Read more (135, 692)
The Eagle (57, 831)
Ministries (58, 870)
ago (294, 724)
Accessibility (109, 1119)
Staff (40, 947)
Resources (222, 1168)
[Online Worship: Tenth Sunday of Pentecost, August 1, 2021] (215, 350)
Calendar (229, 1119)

****

▶ [Task requirements] Every entry is to be repeated exactly as it stands.

▶ [Response to the task]
Read more (135, 692)
The Eagle (57, 831)
Ministries (58, 870)
ago (294, 724)
Accessibility (109, 1119)
Staff (40, 947)
Resources (222, 1168)
[Online Worship: Tenth Sunday of Pentecost, August 1, 2021] (215, 350)
Calendar (229, 1119)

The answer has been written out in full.